You don’t know, Deena? Lucas has been two-timing you.
“Lay it on me, Auntie,” I want to say. I don’t think I am capable of being shocked by anything anymore. But the boldness doesn’t surface in my tone; my voice merely utters a weak, “What?”
My aunt prolongs her answer by first taking a doggy biscuit from the pocket of her dress. “Here, Handsome,” she calls. Giovanni raises his large head, jumps up, and races to her side, drool rolling off his mouth.
I wouldn’t call him handsome.
She hands him the treat, and her adoration for her pet is evident. As he chews, she gently runs her fingers over his coat. I start to ask what kind of dog he is, but then I think: Does it really matter that I know the individual breeds of the very animals I am allergic to?
When he has devoured every crumb, he searches for some under the table and, finding none, resumes his position on the rug. Only then does my aunt give me her full attention. But she still doesn’t answer my question. “How are the pigs, Shug?” Her voice penetrates the darkness that has formed over the mountains outside the sliding glass door.
“They’re fine.” I think of my parents’ farm as a strange longing curls through my stomach. I wonder if Dad is filling the troughs with dinner for the animals now.
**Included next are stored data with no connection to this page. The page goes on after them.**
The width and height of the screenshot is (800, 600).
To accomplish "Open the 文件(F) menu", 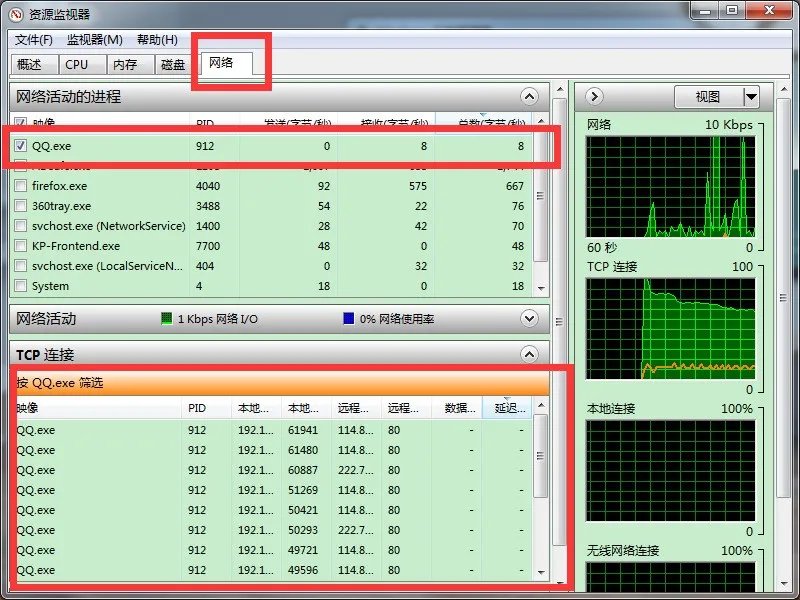I will 34,40.
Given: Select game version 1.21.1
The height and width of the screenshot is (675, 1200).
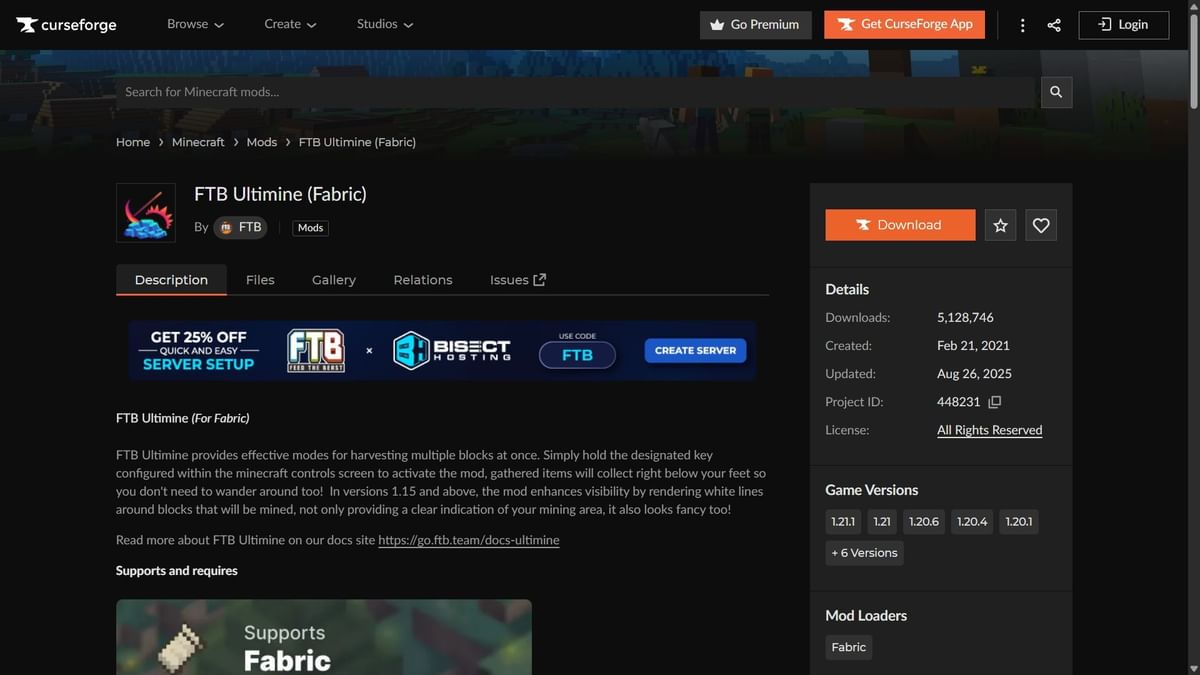Looking at the screenshot, I should tap(843, 521).
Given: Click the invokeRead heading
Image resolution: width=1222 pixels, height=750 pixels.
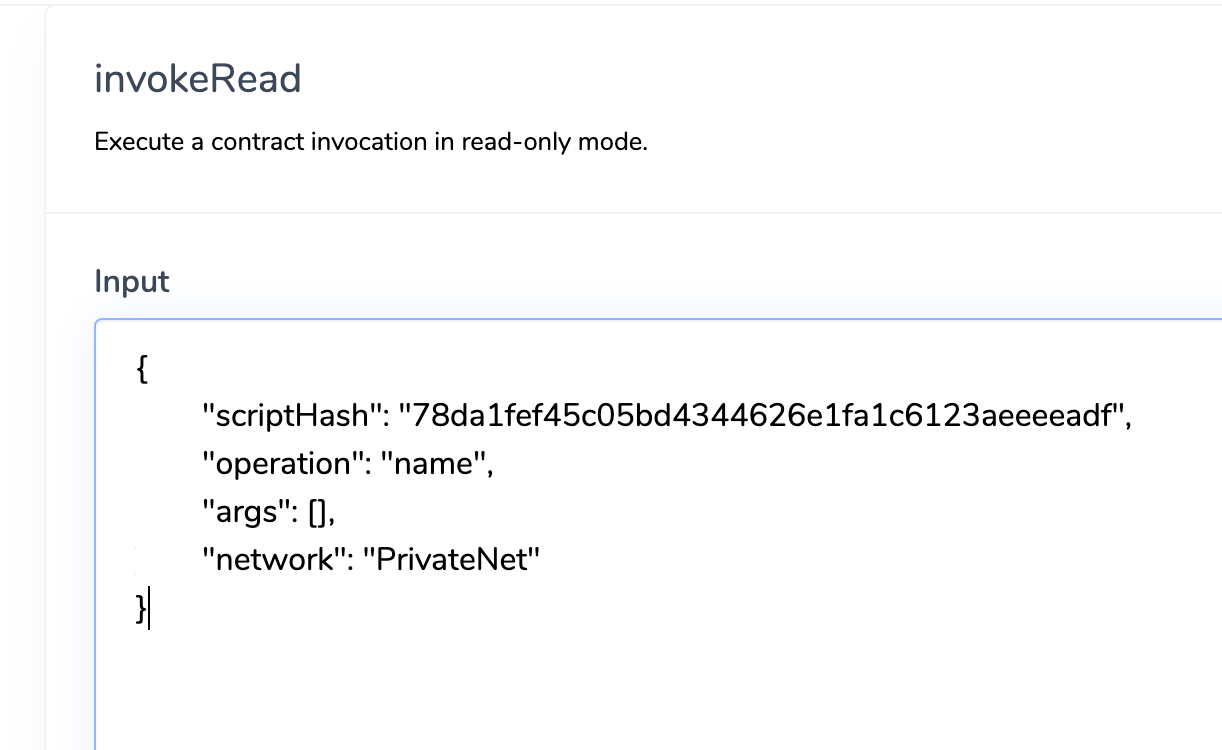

I can almost hear Clementine, the spotted sow with an attitude, quacking at him in a tone that makes us think she is part duck. I say, “Clementine had a litter of nine last month.”
“Nine? Did you say nine?” Regena Lorraine clasps her hands together as if she’s ready to applaud. Laughing, she adds, “My stars! I bet your dad was happy. Lots of cash in those.”
“He’s always happy,” I suppress the urge to say. If only some of that energy for living would rub off on Mom. And me. “So about what you said… ?” I hope to guide my aunt back to the original topic.
She nods while rubbing her fingers over her rings. Some have tiny jewels and others are plain silver. “Do you know where I got this one?” she asks, polishing a silver band with an index finger.
I shake my head. Swallowing, I want to say, “Rings make me sad.” But as surely as Giovanni likes dog treats, such a statement would cause my aunt’s interest to pique, and suddenly we’d be talking about Lucas.
She gives my hand a pat, a gesture that makes me feel that I’m five years old. “You’re supposed to teach.”
“Teach?” The word sounds hollow and foreign, like when I’m trying to repeat a word my missionary sister has taught me to say in Chinese.
“At The Center. Ernest’s request.”
“What’s The Center?”
I wait for her reply while she takes a long drink from her mug. Wiping moisture from her mouth onto a tissue she pulled from somewhere out of her robust chest, she says, “The Center is a program for middle-school-aged children. It’s held at the church along with the preschool.”
I picture a group of preadolescent kids and swallow again. The thought of preschoolers makes my nose itch. When I was small, I was known for squirming in my chair. I would move my bottom left and right, driving my mother to the point of glaring at me. “Deena, Deena, young ladies do not twist in their chairs.” The urge to twist is strong right now. I scratch my nose instead.
My aunt gently tells me, “Ernest started the program at the Presbyterian church in town. They get donations from local people and businesses.”
But what does this place have to do with me?
She tucks her tissue into her chest and smoothes her dress. “Ernest wanted you to teach there. The older kids, I mean. That’s why he left this cabin to you.”
No. No, I don’t have to teach. Teaching is not my gift. I cannot sing and I can’t teach.
“He wanted you to live here and teach.” She studies my face. “With pay, of course.”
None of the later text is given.